Essay on How Television Has Changed

📌Category: Entertainment, Television
📌Words: 914
📌Pages: 4
📌Published: 18 July 2020

Has the world really shifted over the past years going from typographical to more image-centric content? Do images now have more meanings than many letters on a paper? In some point of views, America who was once very literate and dependent on print forms of communication which included books, pamphlets, and public lecture has now become something of a culture of the image. Now, newspapers have added photographs alongside their headlines making the news and journalism into an image-centric format. In Amusing Ourselves to Death, Neil Postman brings this rising conflict into view in his age and what this new beginning era of image based content is going to do to the world. With this in mind, Neil Postman has very accurate thoughts that are seen in the world in his age while some of his other claims made can’t be related at all in the present, especially since the digital age of the internet, smartphones, and social media has come out.

Television and other media have been changing the way Americans understand, behave, and believe than ever before. For example, Postman compares the attention given between a writer and television star when stating “When Charles Dickens visited America in 1842, his reception equaled the adulation we offer today to television stars, quarter- backs, and Michael Jackson” (Postman 75). This statement illuminates the vast changes a century can make. Charles Dickens, a famous English writer and social critic who visited America was widely known and given attention on but through the rise of technology and television, people who did everything in an old-style fashion were slowly being unrecognized and appreciated and instead all the attention of peoples eyes went to the screens that featured sports, news, and more. All it took for society to shift was a new invention to gather everyone up and glue them to a new way of living. 

This prospired a new way for communication and interaction between people. Furthermore, Postman has more reasonings on how the image-centric world is a bad idea and brings negative consequences for society. For instance, this is shown when he states that "The written word, and an oratory based upon it, has a content: a semantic, paraphrasable, propositional content. This may sound odd, but since I shall be arguing soon enough that much of our discourse today has only a marginal propositional content, I must stress the point here” (Postman 50).
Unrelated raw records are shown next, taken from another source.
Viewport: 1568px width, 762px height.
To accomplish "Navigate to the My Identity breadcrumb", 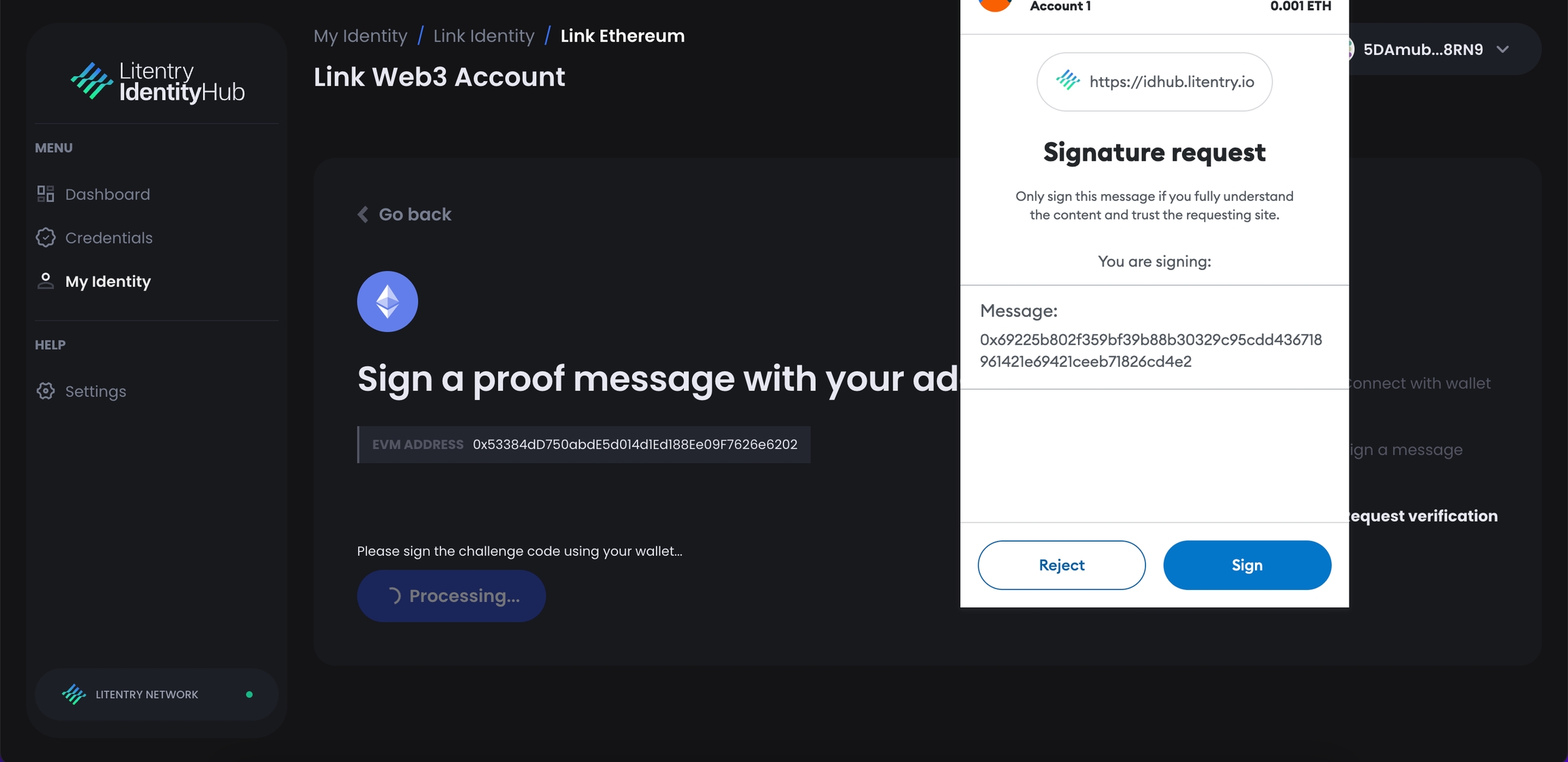I will pos(360,35).
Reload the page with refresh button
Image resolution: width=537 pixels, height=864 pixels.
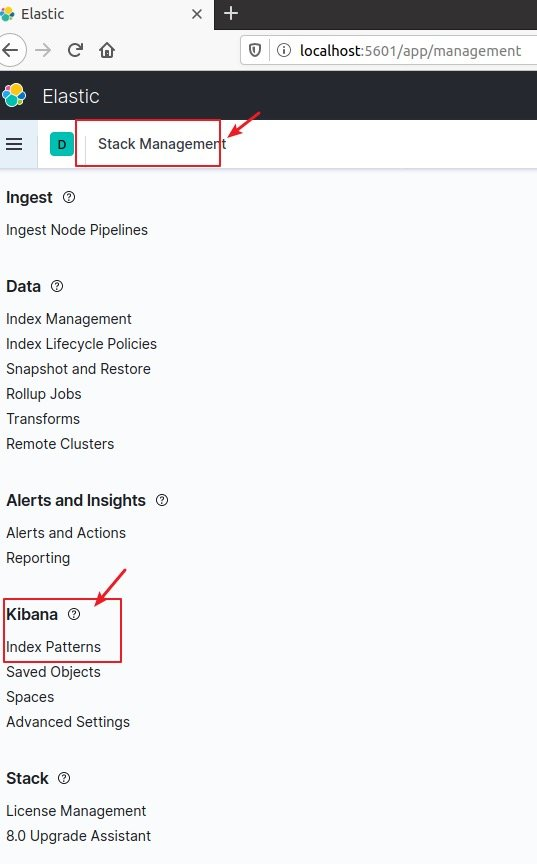(75, 51)
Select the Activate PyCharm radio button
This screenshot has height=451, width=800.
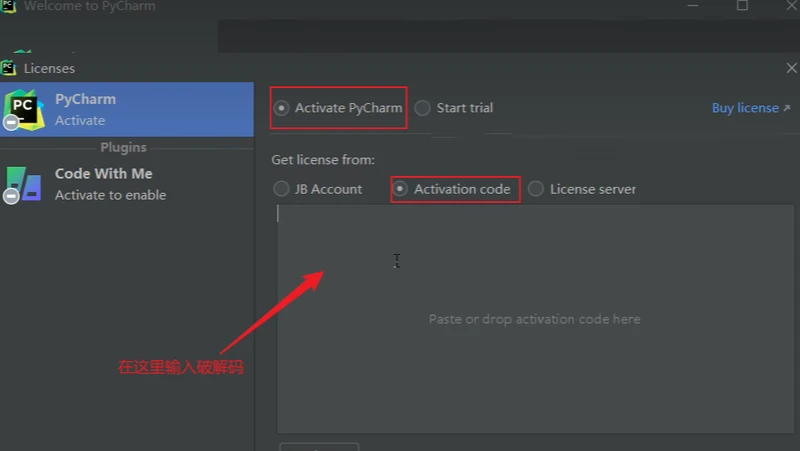click(x=282, y=108)
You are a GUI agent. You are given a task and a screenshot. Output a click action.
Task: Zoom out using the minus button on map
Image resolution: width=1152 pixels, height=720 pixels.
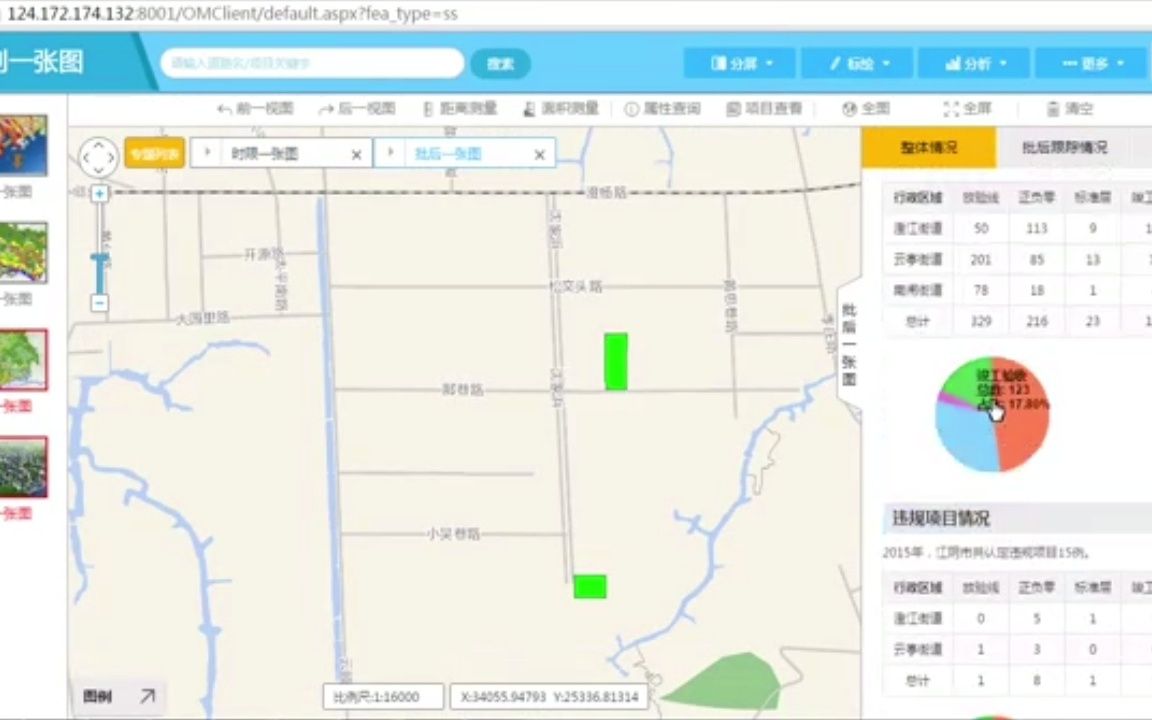point(99,303)
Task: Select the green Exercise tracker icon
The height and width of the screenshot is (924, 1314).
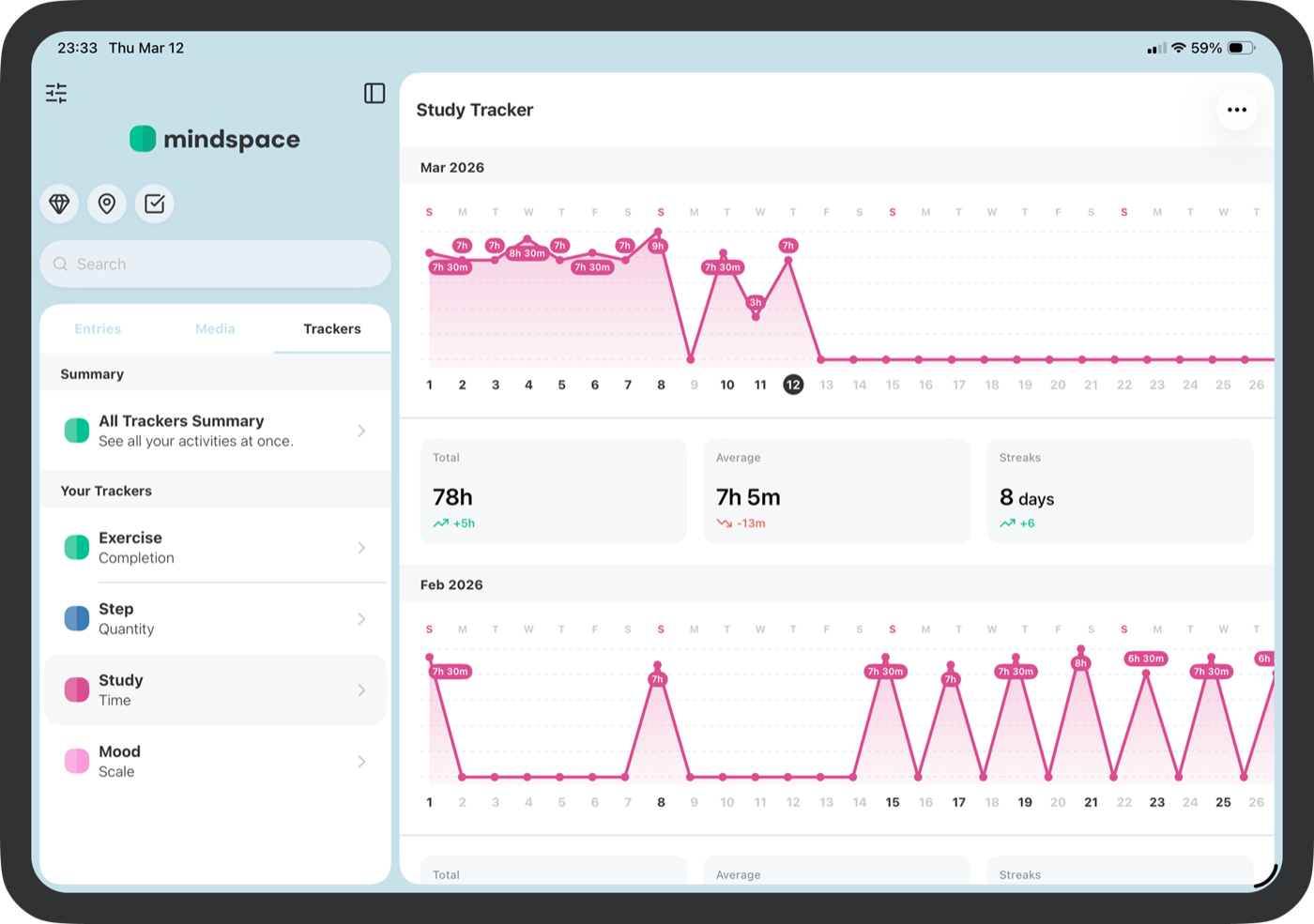Action: tap(76, 547)
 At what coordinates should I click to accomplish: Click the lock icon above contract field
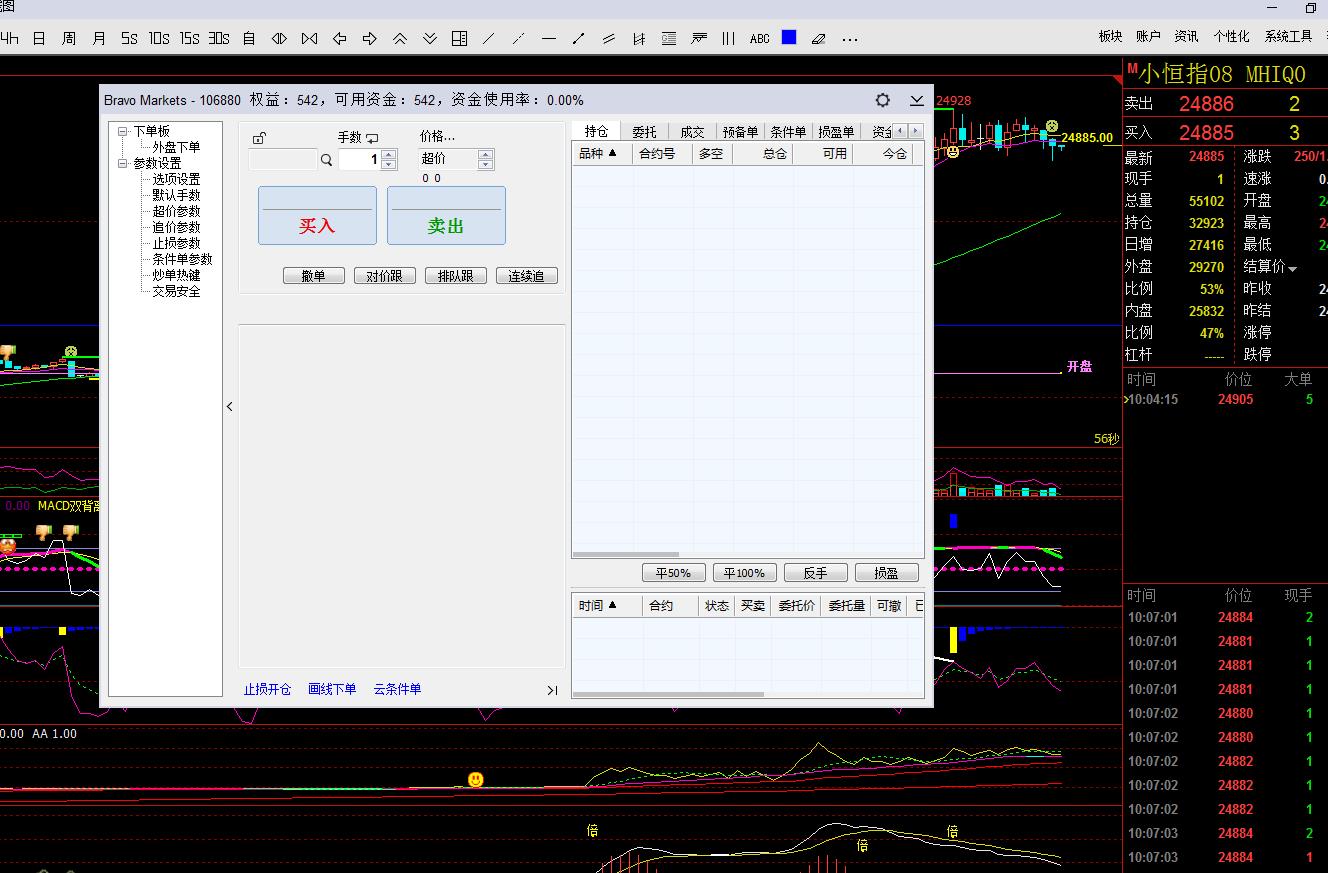point(259,138)
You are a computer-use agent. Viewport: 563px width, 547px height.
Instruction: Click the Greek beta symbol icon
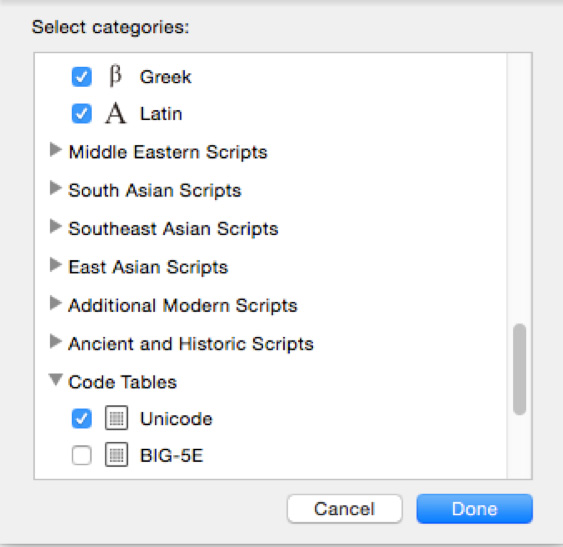click(115, 76)
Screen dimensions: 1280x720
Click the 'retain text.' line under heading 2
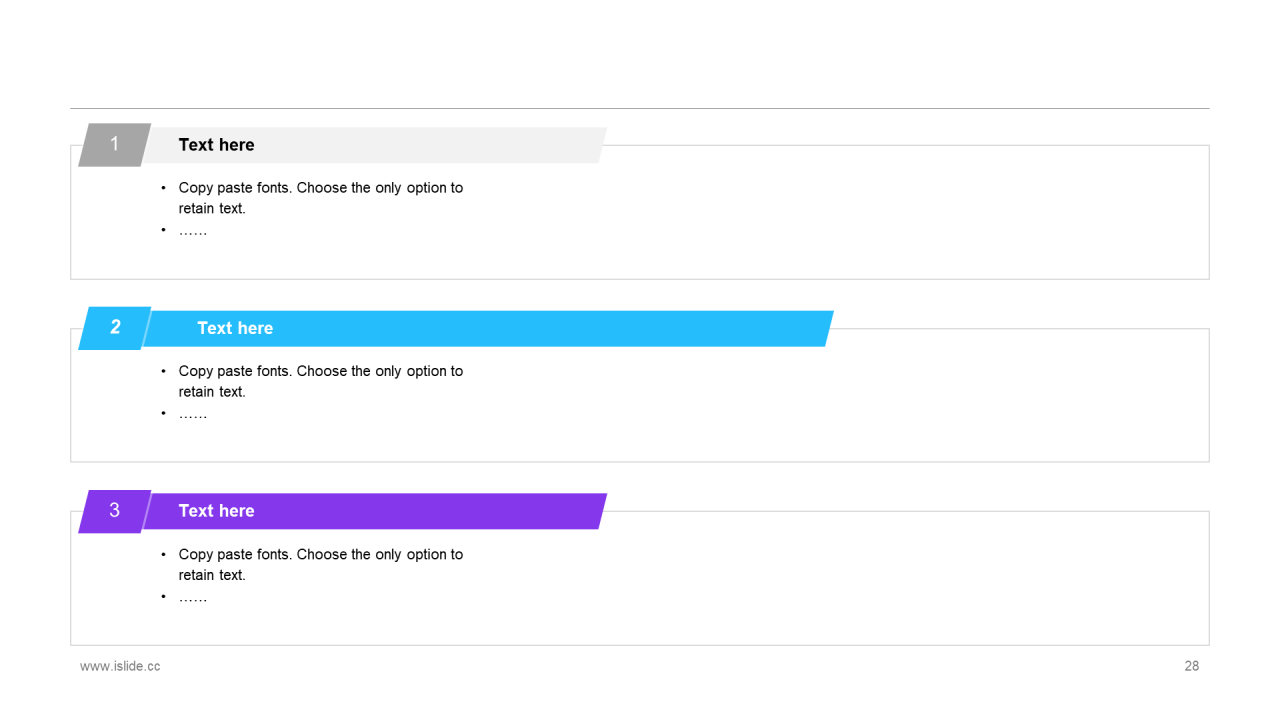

He also includes that “Whenever language is the principal medium of communication - especially language controlled by the rigors of print - an idea, a fact, a claim is the inevitable result” (Postman 51). 

These two statements that Postman claim are saying that the audience can’t easily judge if the content is being accurately presented. Therefore, we are unable to know when someone such as politician lies, but also don’t have the claims to validate or doubt it. In contrasting between the Age of Exposition and the Age of Show Business, these statements also show the inspiration of rational epistemology through the public viewed ways as a means to create propositions that had some sort of content to judge. On the other hand, televisions don’t make any claims but still entertain us, especially when psychologically influencing us to buy products. We have now grown to no longer be skeptical on the things being shown on television. The discourse provided by television clears away from the actual content so that the public loses when judging its accuracy and truthness. 

Although many of Postmans claims are valid, many cannot apply today and aren’t resulting in negative consequences for society. In 1985, it might not have been wrong to prove that the television was dangerous and had hazardous effects of passively receiving information instead of engaging with it. But now we are in 2019, and the situation of the media has changed quite drastically in the past thirty-five years. 

The amount of viewers has shown a substantial decrease over the years. In the article, “New Pew study says local TV news viewing dropping fast,” Al Tompkins provides data and information regarding the decreased viewership in the news when reporting that “Americans are relying less on television for their news. Just 50% of U.S. adults now get news regularly from television, down from 57% a year prior in early 2016… getting from online sources” (Tompkins 1). From this statement, it goes to show how one particular interest of people’s time has been seen suffering over the past couple of years. 

All it took to lose seven more percent of viewers was a year. In addition, the viewers who have stopped using television/watching the news have now gone to the Internet. It has been approved that the Internet has a disruptive force to other media forms that came before it (such as books, news, music and film). Television, though, has not only a quantitative difference, but a qualitative one in the mass use of Internet and the television. Moreover, the point being made also shows how others are getting their things done online due to its diversity. There is so much to do and learn from the internet, even if it isn’t the perfect solution to the problems which Postman suggests. However, it is quite different to not apply in the majority of some circumstances. What people do with the internet though is the real major point of debate. 

In conclusion, In Amusing Ourselves to Death, Neil Postman details the dangers of television and the movement towards the image-centric world but in a perspective, his stance cannot hold up today. With this in mind, although most of Postman’s claims were very relevant and true to his day of age, most of his claims do not really matter now and aren’t posing any negative consequences for society. This is because of the proven decrease of viewership in television and the rise of the Internet which brings us to new interactions with the world and media, whether good or bad.